In the stomach, three types of carcinoids (well-differentiated neuroendocrine tumors) have been described (1,2,15). These tumors account for up to 40% of GI carcinoids (1). The most common group is associated with chronic atrophic gastritis type A and pernicious anemia. These tumors occur in patients approximately 40 to 70 years of age, are more common in women, and are usually small and multicentric. A second group is composed of tumors derived from gastrin-secreting cells. These tumors are also usually small and multicentric and are often associated with Zollinger-Ellison syndrome. The third group of tumors is sporadic. These tumors are solitary and larger and tend to have the highest frequency of lymph node and liver metastases (1,2).

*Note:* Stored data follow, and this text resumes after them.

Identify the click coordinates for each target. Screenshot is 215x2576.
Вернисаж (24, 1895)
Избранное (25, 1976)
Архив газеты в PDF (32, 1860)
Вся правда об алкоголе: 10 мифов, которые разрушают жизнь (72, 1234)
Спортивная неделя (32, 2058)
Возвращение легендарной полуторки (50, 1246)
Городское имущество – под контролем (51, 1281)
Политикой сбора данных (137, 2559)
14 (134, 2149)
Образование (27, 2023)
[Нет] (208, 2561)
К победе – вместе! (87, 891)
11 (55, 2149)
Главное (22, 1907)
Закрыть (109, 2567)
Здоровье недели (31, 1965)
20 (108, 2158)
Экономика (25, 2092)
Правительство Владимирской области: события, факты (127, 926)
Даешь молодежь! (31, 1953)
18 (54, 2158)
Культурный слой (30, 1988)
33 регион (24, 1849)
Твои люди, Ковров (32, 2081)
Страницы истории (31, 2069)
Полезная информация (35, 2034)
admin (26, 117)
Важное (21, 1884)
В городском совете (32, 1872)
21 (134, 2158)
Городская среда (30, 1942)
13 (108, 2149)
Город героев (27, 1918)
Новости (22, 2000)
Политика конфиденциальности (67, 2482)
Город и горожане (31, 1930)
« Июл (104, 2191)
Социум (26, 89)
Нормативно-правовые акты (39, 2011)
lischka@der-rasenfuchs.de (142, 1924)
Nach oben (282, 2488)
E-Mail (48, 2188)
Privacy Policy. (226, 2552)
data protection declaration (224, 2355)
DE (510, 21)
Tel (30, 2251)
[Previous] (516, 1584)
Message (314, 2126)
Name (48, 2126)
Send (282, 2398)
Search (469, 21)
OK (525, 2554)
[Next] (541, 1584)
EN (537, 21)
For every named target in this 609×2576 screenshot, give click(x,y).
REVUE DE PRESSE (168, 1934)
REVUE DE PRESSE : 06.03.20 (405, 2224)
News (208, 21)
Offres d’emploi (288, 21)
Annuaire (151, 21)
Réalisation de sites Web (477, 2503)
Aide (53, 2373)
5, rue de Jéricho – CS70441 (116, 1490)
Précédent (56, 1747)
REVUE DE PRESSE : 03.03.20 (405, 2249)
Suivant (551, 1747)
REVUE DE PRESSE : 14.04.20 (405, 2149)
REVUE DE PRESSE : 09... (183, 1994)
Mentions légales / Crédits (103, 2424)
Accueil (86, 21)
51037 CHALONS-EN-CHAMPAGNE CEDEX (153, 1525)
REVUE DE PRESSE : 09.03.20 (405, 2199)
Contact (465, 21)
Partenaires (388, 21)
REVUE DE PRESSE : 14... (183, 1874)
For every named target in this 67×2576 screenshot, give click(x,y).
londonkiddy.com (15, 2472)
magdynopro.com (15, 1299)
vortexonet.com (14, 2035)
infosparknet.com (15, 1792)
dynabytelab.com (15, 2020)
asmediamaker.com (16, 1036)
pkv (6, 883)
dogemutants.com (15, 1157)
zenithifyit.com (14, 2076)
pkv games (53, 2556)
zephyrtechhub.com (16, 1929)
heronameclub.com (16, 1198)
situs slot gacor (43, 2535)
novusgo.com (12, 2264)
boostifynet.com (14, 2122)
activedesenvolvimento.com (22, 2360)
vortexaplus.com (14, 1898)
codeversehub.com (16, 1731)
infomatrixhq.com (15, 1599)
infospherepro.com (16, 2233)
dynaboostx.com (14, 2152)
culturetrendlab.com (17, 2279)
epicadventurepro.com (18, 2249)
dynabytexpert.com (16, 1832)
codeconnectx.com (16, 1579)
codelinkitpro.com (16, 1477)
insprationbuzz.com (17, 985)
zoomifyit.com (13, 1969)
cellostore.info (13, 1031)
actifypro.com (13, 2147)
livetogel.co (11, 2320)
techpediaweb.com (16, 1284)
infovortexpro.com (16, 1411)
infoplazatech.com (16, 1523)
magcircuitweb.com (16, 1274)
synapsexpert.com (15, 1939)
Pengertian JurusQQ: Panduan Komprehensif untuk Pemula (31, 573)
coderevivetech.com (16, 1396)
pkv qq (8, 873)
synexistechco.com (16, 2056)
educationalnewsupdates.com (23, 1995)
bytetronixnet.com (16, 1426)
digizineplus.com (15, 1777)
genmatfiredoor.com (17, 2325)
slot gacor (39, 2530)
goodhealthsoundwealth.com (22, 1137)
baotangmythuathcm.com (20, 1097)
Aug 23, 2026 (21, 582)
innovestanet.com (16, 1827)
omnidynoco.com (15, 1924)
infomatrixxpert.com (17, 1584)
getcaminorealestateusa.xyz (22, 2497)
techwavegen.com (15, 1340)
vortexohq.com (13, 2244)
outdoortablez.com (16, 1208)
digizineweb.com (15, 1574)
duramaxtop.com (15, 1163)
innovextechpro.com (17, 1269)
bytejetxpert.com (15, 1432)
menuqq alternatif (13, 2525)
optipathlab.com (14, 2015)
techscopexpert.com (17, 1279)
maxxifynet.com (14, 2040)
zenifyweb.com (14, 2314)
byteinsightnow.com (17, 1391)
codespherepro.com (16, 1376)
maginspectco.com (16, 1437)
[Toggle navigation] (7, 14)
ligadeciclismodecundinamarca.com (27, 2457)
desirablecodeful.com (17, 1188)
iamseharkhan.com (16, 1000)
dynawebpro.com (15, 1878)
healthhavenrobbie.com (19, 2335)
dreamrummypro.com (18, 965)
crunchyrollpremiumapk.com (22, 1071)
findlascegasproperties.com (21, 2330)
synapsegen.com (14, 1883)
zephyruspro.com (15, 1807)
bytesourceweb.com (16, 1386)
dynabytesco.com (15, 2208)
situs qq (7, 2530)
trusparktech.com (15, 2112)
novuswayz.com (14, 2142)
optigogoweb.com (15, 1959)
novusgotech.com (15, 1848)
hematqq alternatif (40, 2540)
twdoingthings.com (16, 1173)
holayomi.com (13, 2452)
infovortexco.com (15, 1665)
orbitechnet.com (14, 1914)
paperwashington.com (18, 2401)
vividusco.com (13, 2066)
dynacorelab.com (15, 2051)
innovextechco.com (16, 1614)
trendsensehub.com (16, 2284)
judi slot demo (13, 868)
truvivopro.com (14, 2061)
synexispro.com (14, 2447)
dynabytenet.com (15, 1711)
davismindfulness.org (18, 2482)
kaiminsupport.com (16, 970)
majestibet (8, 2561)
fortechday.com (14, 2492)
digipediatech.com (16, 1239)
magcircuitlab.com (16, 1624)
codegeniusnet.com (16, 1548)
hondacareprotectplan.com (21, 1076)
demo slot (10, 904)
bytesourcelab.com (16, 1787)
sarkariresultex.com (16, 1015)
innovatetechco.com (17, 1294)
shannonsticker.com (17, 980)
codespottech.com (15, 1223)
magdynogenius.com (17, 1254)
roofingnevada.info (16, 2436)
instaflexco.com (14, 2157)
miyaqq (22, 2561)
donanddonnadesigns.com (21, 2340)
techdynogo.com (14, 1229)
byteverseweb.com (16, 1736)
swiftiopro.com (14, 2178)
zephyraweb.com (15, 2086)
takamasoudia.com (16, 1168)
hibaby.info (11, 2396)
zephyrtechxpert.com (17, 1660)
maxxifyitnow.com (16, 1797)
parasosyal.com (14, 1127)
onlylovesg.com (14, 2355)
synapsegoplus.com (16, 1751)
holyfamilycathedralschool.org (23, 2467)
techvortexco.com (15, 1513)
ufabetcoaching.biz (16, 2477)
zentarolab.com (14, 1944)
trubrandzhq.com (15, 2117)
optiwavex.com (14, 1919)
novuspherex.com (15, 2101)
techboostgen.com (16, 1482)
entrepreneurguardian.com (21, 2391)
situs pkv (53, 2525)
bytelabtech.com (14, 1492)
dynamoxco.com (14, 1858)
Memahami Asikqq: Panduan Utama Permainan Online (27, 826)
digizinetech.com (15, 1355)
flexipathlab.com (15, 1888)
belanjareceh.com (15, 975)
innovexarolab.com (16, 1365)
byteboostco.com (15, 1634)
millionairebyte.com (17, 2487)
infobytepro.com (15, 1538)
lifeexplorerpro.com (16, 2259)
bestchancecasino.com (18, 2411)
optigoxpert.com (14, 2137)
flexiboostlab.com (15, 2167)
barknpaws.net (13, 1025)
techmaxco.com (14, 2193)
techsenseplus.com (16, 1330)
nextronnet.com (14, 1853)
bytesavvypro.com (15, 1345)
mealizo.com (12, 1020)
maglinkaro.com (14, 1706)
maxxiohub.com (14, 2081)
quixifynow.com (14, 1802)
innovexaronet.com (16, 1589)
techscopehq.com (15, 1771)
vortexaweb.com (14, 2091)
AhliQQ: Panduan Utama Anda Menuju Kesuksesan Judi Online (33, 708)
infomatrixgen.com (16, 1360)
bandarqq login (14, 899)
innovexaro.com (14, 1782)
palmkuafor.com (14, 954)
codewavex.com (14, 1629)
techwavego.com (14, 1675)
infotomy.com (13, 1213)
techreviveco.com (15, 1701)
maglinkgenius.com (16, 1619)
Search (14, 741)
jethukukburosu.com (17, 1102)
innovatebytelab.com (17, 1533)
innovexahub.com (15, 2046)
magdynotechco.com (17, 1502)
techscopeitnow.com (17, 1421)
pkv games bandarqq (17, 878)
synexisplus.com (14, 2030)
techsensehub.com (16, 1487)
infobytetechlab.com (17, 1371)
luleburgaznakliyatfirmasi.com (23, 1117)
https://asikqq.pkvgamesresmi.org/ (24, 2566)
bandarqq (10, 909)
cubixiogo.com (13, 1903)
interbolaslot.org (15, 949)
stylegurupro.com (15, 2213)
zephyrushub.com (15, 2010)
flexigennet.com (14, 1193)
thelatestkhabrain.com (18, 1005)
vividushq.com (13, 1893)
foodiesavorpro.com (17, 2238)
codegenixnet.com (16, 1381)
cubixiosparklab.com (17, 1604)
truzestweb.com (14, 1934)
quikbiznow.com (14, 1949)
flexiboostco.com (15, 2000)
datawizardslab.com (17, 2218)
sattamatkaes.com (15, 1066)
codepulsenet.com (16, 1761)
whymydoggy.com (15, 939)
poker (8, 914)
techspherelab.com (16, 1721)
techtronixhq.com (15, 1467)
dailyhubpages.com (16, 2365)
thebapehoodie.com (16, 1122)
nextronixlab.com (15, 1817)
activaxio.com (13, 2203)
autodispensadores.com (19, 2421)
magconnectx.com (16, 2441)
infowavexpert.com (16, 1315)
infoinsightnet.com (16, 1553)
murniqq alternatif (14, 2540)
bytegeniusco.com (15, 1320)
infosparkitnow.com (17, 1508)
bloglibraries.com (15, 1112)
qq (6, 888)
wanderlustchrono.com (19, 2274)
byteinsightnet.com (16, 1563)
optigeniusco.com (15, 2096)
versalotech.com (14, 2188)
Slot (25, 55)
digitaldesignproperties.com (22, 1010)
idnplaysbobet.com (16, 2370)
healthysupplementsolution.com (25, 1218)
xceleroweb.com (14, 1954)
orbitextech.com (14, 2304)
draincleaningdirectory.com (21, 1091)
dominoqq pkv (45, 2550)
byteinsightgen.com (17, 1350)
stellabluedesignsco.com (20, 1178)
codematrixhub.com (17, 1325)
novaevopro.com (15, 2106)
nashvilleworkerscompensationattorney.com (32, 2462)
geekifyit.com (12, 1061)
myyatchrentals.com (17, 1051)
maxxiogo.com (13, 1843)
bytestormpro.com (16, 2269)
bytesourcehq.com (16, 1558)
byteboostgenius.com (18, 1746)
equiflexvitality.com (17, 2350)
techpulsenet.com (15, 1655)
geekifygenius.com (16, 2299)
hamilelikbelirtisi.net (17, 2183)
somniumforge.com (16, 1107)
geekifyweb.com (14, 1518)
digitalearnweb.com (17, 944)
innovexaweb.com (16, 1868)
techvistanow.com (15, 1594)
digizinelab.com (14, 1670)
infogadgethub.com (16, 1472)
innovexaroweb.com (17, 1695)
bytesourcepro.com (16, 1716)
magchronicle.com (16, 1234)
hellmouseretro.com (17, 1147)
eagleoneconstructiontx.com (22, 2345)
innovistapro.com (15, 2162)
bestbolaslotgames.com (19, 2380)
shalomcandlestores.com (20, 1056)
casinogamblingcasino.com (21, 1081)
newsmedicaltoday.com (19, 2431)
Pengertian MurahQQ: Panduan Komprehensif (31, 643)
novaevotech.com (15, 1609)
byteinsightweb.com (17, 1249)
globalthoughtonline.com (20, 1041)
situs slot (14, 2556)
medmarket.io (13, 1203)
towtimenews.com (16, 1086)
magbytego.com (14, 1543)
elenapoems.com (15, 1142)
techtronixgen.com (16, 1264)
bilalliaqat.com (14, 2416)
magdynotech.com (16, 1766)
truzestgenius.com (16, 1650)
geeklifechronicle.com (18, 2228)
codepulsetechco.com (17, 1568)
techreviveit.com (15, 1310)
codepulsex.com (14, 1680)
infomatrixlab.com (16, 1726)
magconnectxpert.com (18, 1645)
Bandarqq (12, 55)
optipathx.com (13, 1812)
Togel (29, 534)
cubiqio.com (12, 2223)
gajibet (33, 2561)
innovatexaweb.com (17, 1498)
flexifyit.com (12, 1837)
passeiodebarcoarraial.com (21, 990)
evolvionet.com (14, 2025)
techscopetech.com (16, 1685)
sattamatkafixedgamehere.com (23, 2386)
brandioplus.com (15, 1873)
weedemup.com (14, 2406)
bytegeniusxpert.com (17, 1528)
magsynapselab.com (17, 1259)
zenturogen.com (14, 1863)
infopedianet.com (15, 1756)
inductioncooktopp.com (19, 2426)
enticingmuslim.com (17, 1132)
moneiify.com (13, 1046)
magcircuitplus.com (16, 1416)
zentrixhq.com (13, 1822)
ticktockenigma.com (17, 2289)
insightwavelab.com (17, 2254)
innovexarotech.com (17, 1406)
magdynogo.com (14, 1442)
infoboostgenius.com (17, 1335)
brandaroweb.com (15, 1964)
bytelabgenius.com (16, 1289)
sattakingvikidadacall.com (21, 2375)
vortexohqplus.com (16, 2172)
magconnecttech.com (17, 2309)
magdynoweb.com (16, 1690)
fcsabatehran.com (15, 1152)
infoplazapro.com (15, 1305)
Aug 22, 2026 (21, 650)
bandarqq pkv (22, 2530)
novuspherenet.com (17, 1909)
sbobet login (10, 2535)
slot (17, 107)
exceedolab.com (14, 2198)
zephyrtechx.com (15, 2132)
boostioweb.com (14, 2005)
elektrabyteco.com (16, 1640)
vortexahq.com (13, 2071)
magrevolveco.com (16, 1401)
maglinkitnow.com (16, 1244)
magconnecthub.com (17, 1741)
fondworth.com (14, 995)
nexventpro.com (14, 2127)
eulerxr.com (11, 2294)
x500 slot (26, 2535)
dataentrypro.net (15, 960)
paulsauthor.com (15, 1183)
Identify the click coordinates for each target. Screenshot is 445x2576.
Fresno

Carcinoid and Atypical Carcinoid Tumors of the Lung
Typical carcinoid tumors of the lung represent approximately 25% of all carcinoid tumors, and fewer than 5% of all lung neoplasms. Patients have a very good prognosis, and metastases to regional lymph nodes occur in 5% to 10% of patients, usually many years after the initial diagnosis (7,16). Carcinoid syndrome is rare in this group of patients. Atypical carcinoid tumors, by contrast, are less common and lymph node metastases are much more frequent (7).